## The request
Repeat the listing below, from the line with "This screenshot has height=1498, width=1436." to the line with "click(615, 148)", keeping every line the same.

Entries for locating text and elements
──────────

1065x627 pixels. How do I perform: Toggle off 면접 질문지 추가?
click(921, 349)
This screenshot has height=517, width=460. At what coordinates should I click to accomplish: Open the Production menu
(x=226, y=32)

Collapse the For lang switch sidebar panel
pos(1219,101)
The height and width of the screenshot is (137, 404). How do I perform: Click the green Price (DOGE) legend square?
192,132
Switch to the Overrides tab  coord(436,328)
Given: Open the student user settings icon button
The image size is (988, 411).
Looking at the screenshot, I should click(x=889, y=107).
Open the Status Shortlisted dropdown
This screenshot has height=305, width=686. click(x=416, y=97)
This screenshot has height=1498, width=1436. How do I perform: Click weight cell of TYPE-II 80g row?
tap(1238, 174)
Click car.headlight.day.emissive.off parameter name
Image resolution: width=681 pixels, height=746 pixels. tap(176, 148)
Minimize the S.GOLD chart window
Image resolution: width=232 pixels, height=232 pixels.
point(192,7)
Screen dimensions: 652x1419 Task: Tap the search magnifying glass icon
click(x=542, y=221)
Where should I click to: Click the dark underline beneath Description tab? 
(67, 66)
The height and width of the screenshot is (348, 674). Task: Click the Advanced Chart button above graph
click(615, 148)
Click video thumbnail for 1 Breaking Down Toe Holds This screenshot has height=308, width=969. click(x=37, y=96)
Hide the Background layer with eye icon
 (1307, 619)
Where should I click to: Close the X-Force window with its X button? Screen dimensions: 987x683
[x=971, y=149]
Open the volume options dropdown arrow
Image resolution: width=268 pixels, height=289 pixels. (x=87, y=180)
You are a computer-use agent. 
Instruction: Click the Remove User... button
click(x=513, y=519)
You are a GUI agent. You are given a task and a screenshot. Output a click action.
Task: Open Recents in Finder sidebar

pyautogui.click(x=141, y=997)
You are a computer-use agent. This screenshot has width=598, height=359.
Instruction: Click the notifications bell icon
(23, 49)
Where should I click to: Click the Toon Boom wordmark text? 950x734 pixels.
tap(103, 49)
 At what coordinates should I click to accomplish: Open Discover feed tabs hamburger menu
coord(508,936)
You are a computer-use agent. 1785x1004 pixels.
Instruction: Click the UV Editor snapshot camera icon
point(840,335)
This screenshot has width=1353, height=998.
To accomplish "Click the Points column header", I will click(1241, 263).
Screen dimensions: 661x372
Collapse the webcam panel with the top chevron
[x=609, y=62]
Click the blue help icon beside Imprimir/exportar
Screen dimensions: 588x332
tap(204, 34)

──────────

## Right answer
This screenshot has height=1498, width=1436. How do I perform: Click weight cell of TYPE-II 80g row?
tap(1238, 174)
Click car.headlight.day.emissive.off parameter name
Image resolution: width=681 pixels, height=746 pixels. tap(176, 148)
Minimize the S.GOLD chart window
Image resolution: width=232 pixels, height=232 pixels.
point(192,7)
Screen dimensions: 652x1419 Task: Tap the search magnifying glass icon
click(x=542, y=221)
Where should I click to: Click the dark underline beneath Description tab? 
(67, 66)
The height and width of the screenshot is (348, 674). Task: Click the Advanced Chart button above graph
click(615, 148)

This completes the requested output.